Repeat the data word for word, excluding every picture.

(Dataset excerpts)
******************************

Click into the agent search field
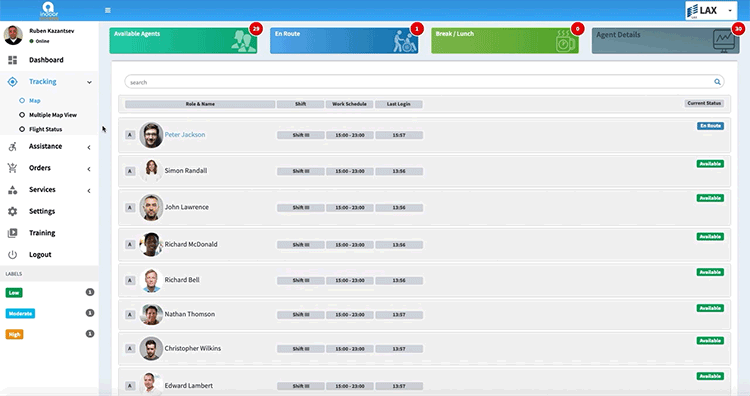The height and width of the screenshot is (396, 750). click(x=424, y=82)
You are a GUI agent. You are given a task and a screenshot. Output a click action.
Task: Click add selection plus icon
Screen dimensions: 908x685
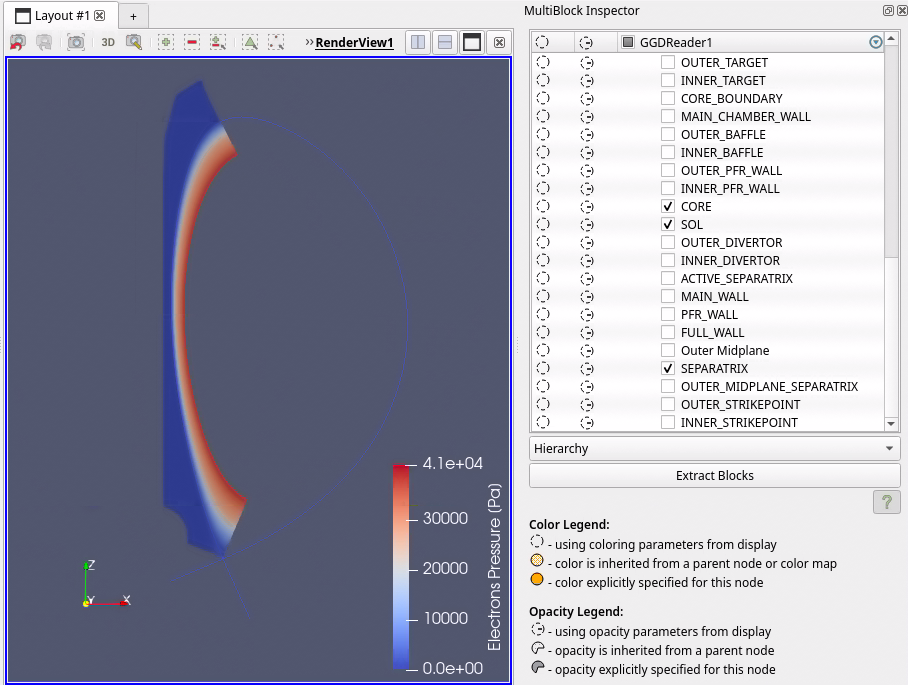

******************************

▶ _RESPONSE AREA_
Click into the agent search field
The height and width of the screenshot is (396, 750). click(x=424, y=82)
You are a GUI agent. You are given a task and a screenshot. Output a click action.
Task: Click add selection plus icon
Screen dimensions: 908x685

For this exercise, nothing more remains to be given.